Commonly observed charting patterns include Head and Shoulders Top/Bottoms, Double/Triple Top/Bottoms, Rectangles, Triangles, Wedges, Channels and Flags/Pennants.
Candlestick chart patterns are also helpful to analyze, as are popular Mathematical Indicators like Moving Averages, Moving Average Convergence Divergence (MACD), Relative Strength Index (RSI), Bollinger Bands along with Fibonacci Retracements.
Some technical analysts utilize Point and Figure charts, Elliot Wave Theory, Gann, Market Profile and other indicators, but discussion here will be limited to the most popular indicators, which already provide fairly robust trading signals.
Fundamental analysis or technical analysis
Technical analysis complements and should not be a substitute for fundamental analysis. Most successful traders apply both types of analyses. Fundamental analysis discussed in the context of how it applies to FX markets generally involves the study of a country, industry sector or company’s future earnings prospects, based on macroeconomic, sector and company-specific conditions.
As with fundamental analysis, technical analysis is not 100% reliable. Technical analysis is often criticized as being an art form, rather than a science. The key is to not rely solely on technical analysis, let alone on one mathematical indicator or charting pattern. Studying a combination of trends, different charting patterns and mathematical indicators across Multiple Time Frame Analysis provides a base from which to make trading decisions. This understanding must be supplemented with an appreciation for market fundamentals and general trading principles.
Technical analysis has fairly broad application. It can apply to any asset class (i.e. cryptocurrencies, equities, commodities, fixed income and FX) whose pricing is determined by supply and demand. Technical analysis also works within any time frame. Interpretation of charting patterns and mathematical indicators remains fairly consistent across most time frame charts, whether data is plotted every hour or once a week.
However, the longer the timeframe, the more reliable the technical analysis, as the greater the liquidity reflected in the price action. As practitioners of technical analysis from the 1970s through early 1990s did not generally have access to software that could generate the mathematical indicators, the earlier adopters of technical analysis tended to focus on charting patterns as opposed to mathematical indicators. Many of these individuals to this day continue emphasizing the importance of charting patterns over mathematical indicators. Technical analysis to the untrained eye may often appear overly subjective, but the reality is, enough traders often apply technical analysis in a consistent manner to generate self-fulfilling trade signals.
Key assumptions of technical analysis
- Price action incorporates all public and nonpublic information (including forecasts, expectations and sentiment)
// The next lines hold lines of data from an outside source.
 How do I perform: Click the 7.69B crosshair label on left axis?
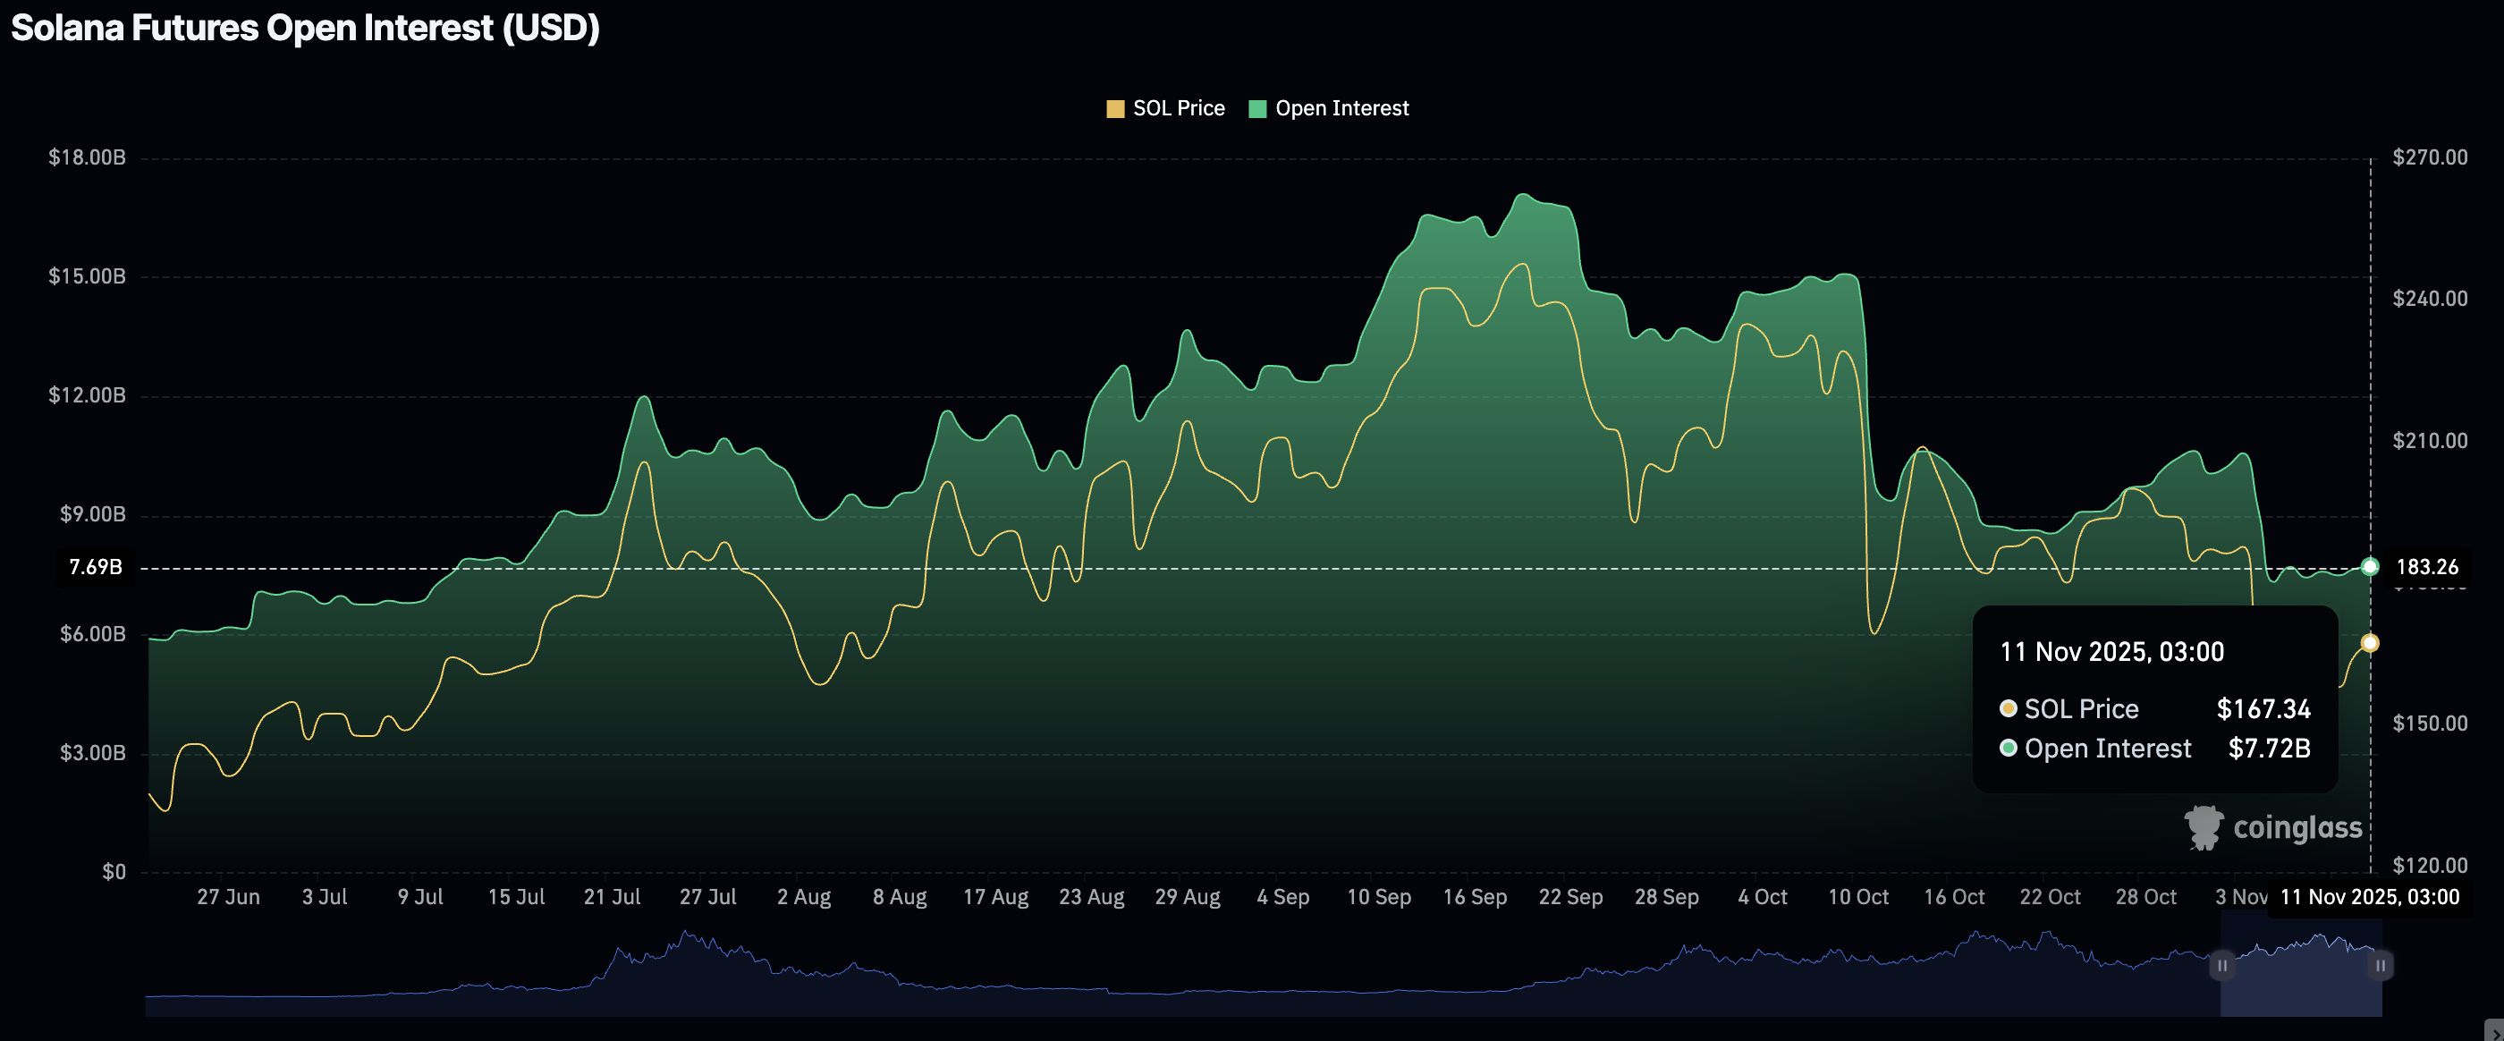(95, 567)
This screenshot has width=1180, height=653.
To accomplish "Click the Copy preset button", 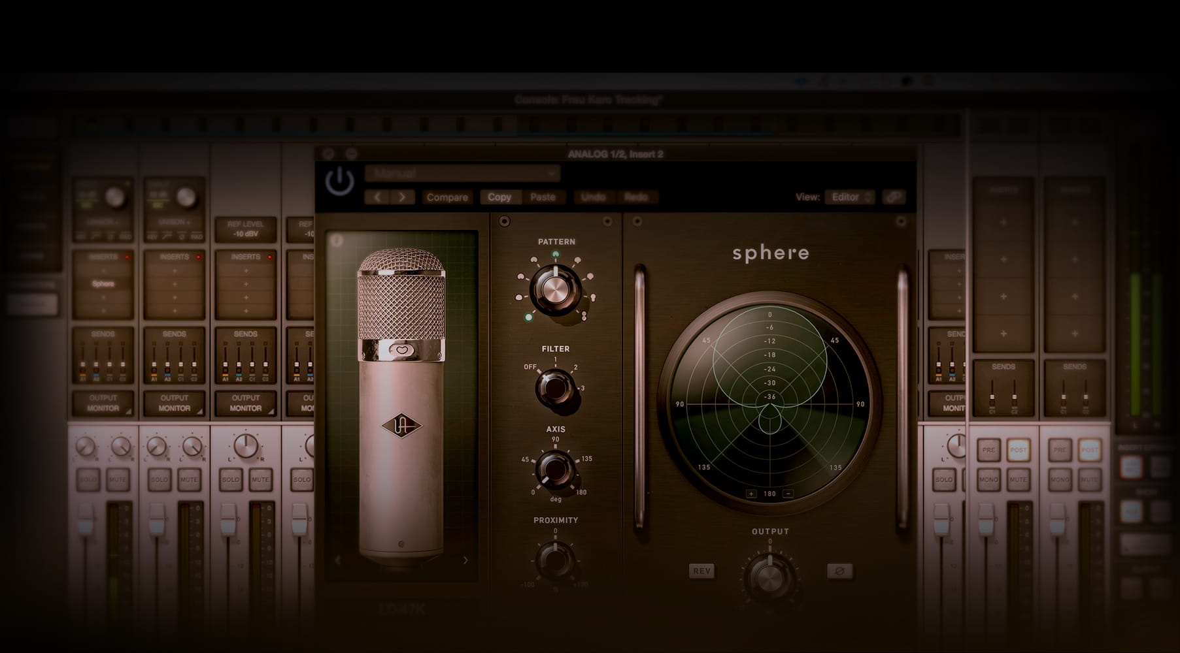I will click(x=500, y=197).
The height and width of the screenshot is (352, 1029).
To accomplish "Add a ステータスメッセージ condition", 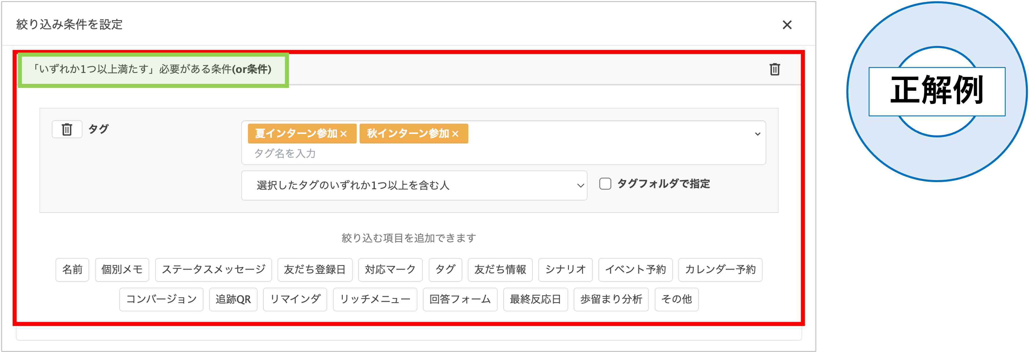I will pos(215,270).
- Prices move in trends or persistent patterns
- History repeats itself
When investing in crypto over a longer time frame and without any leverage, timing an entry into or exit from a position is less crucial. However, a trader who buys and sells several times a week or day, will often use leverage to produce the desired income. Such leverage introduces substantial risk, especially when trades are timed poorly. Technical analysis assists with such timing and helps brings precision to entry and exit.